For more information visit Mt Princeton website.
Photos: Courtesy of Mt Princeton Hot Springs Resort
Waunita Hot Springs
Located high up in the Colorado Rockies and surrounded by the Gunnison National Forest land, Waunita is a laid-back ranch resort filled with fun activities for the entire family. Promising that home-away-from-home feeling with a roaring fire, family meals, a relaxing hot springs spa, and a soothing 95 degrees warm pool in a remote ranch setting.
Among the activities offered, there’s horseback riding, vehicle trips to the high country, overnight campouts, hiking and rafting along with hayrides, farm animal petting and activities planned especially for kids, accompanied by the Ranch children’s counselor. For skiers, Waunita offers easy access to two popular and nearby ski areas – Monarch Mountain and Crested Butte.
For more information visit the Waunita Ranch website.
Photos: Courtesy of Waunita Ranch
Tips for soaking in hot springs in Colorado
- Before you book your hot springs experience, be aware of seasonal surges in pricing and plan in advance.

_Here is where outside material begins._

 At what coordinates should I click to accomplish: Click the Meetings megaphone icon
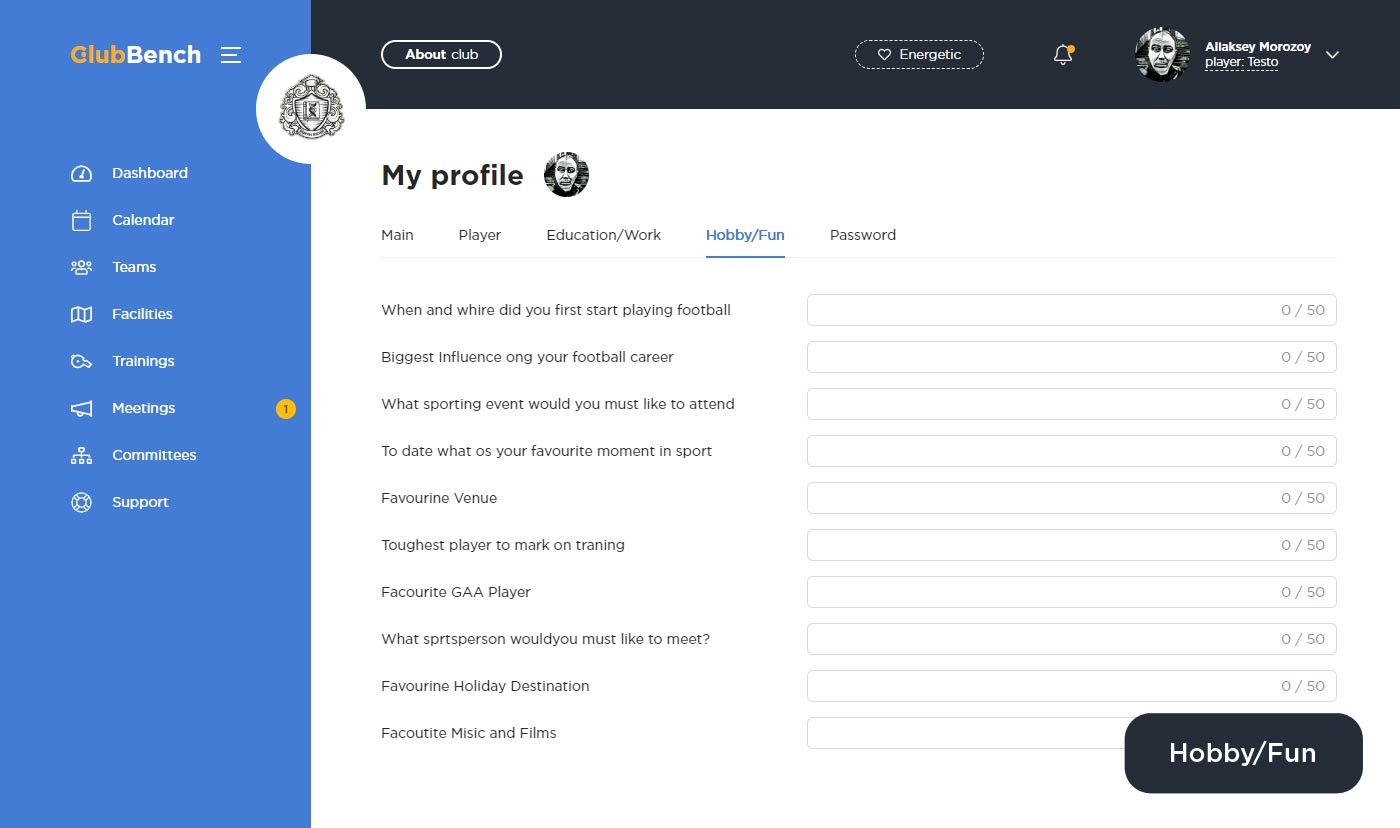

- Most spas will have restrooms and changing rooms, some of them will have heated walkways for winter travelers.
- Pick a temperature you can handle. The mineral pools at hot sulphur springs will run between 90-120 degrees. Decide if you and children will be comfortable in the hot water before picking a pool to soak in.
- Early risers will find peaceful spots to indulge in soaking pools across Colorado.
- Wear sunscreen before you get into the hot springs and reapply when necessary.
- Drink plenty of water and limit your alcoholic beverages while in a hot spring. The hot water coupled with the sun and elevation can wear you out.
- Wear robes if you have them. Plenty of hot springs in Colorado have relaxing areas and chairs to lounge in before or after you get into the soaking pools.
- Wear boots in the winter because the trail to the changing rooms and pools may get snowy.
- The hot sulphur springs can tarnish your jewelry. So leave those precious items back at the hotel before you make your way down to a hot spring in Colorado.